Yes, it might be somewhat _startling_ to watch a Finwiel dive out into dark water, and true that Nerwen had not been wont to do that kind of thing much _lately_ , but - Nornasímo had insisted - it was not as if they were not generally warned. 

"Has _she_ slept recently?" Irirainwë asked, and Ingoldo half-shrugged. 

"Valinárë says she has," he said, and Irirainwë made a small gesture of acknowledgement; their sister's eldest arandurë was best able to attend to those things, short of they themselves having the sort of argument that none of them relished having with their sister. 

They had done, once, in the days just after the host had made landfall in Endórë - when Irissë, Itarillë _and_ Valinárë had all come to speak to them in worry, that while even the nestandë rested Nerwen seemed determined to ignore her own need for the same. 

It had not been out of wilfulness, or even self-neglect, though Ingoldo did not know if his sister ever told the others _why_ she had been so determined not to let her mind go quiet. What had waited for her. Or if the others knew as such that Nornasímo had ended the trouble by waking Naicë to ask for some remedy that would _make_ Nerwen sleep, and without dreams. 

Ingoldo had payed a little more mind to what his little sister did and did not do since then, though not enough that she would notice. 

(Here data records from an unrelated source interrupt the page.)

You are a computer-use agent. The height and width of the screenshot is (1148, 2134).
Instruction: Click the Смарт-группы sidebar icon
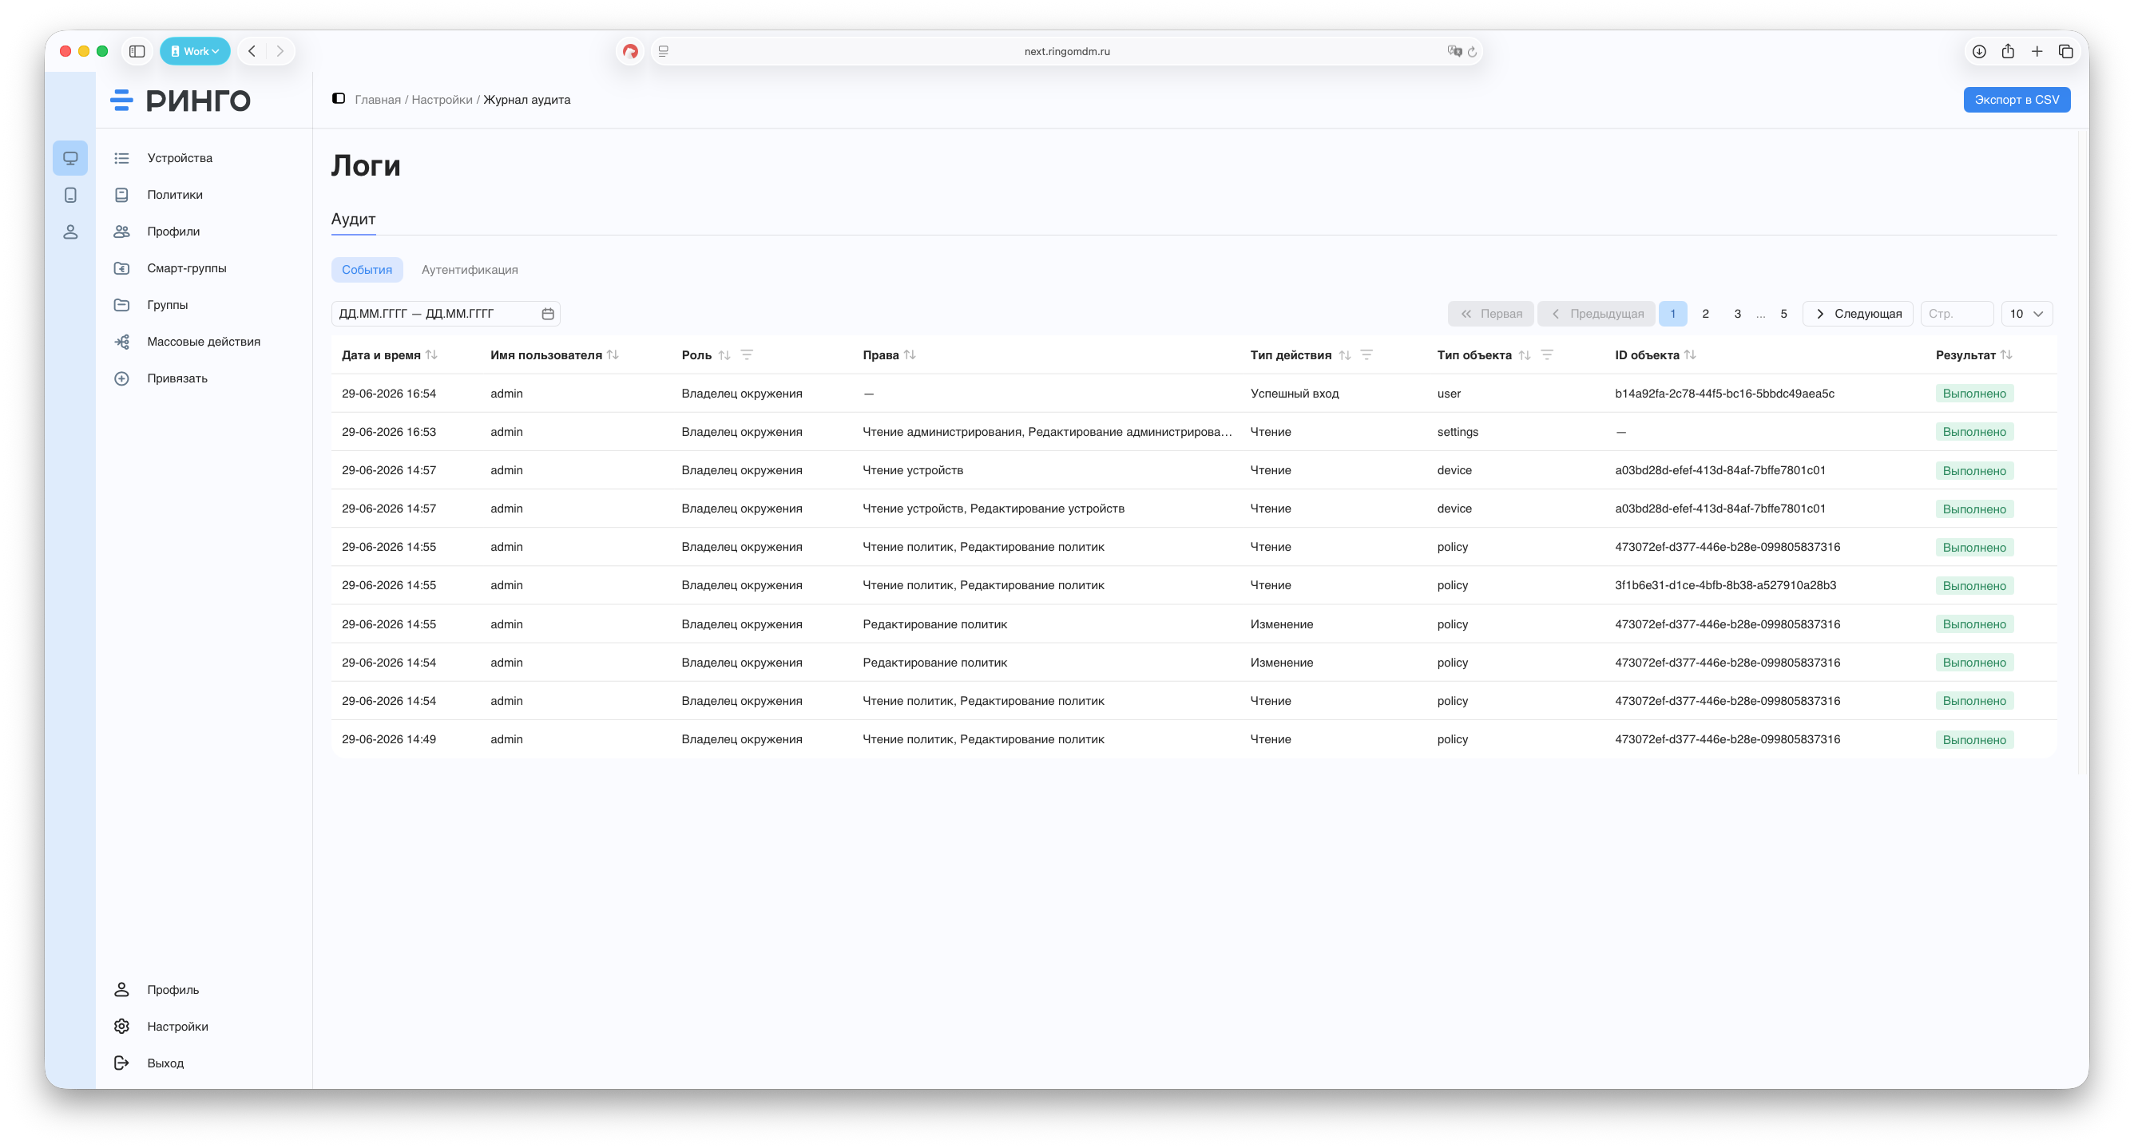click(x=122, y=268)
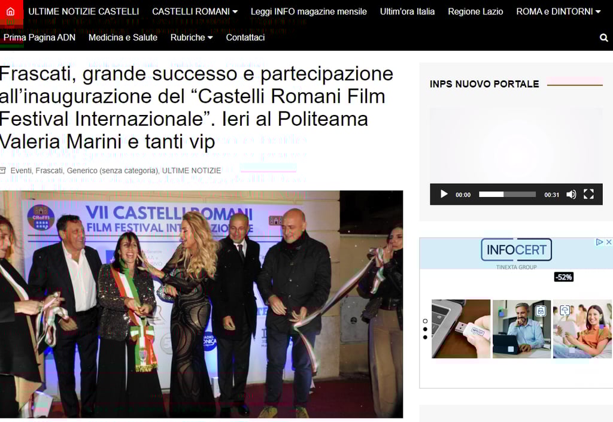Play the INPS Nuovo Portale video
The width and height of the screenshot is (613, 422).
444,194
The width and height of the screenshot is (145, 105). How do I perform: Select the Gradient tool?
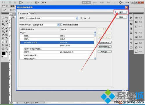point(7,34)
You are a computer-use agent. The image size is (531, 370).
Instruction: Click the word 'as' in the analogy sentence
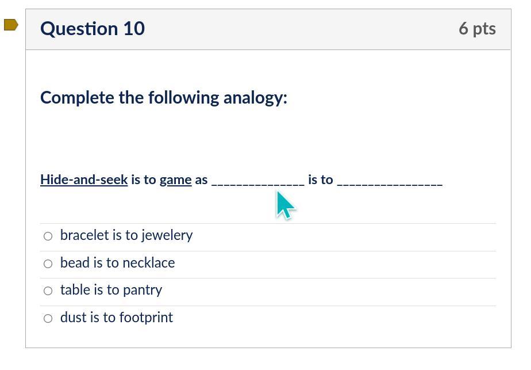201,180
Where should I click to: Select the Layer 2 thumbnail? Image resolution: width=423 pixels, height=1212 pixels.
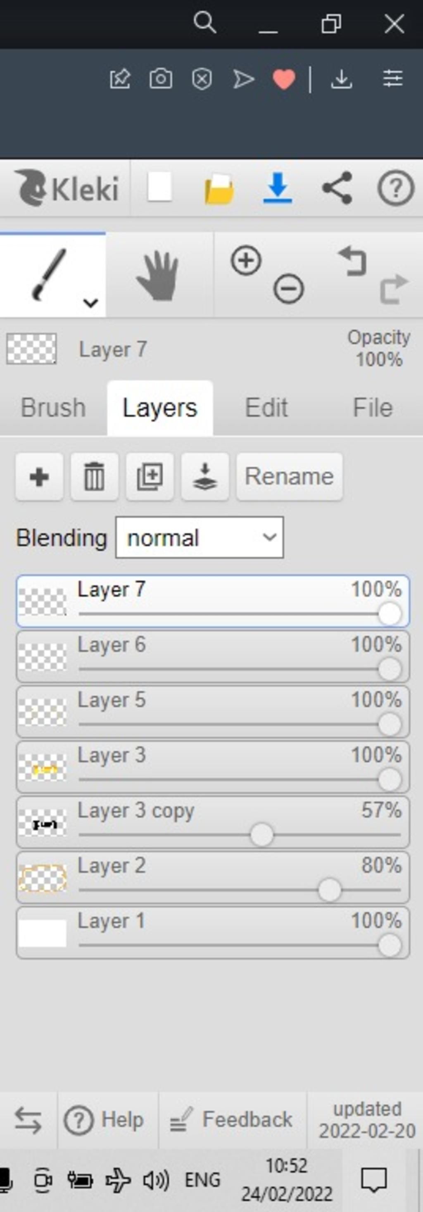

"I considered either lurking in your tent to wait for you or sending someone to find you," Irirainwë went on, "but then I felt it likely I would find you here. Small birds may have mentioned raised voices," he added, as Ingoldo sighed, "from the meeting in Nolofinwë's tent." 

Ingoldo wondered whether it had been his brothers own aranduri or whether others were inclined to tell Irirainwë such things. Not enough to ask, mind, but in an idle way. When people were concerned it was often Irirainwë they consulted, or warned, or sought out: in many people's minds he occupied the exact balanced point of enough authority to reassure them, without being so high in authority that they were reluctant to draw his attention, and uncomfortable when it fell on them. 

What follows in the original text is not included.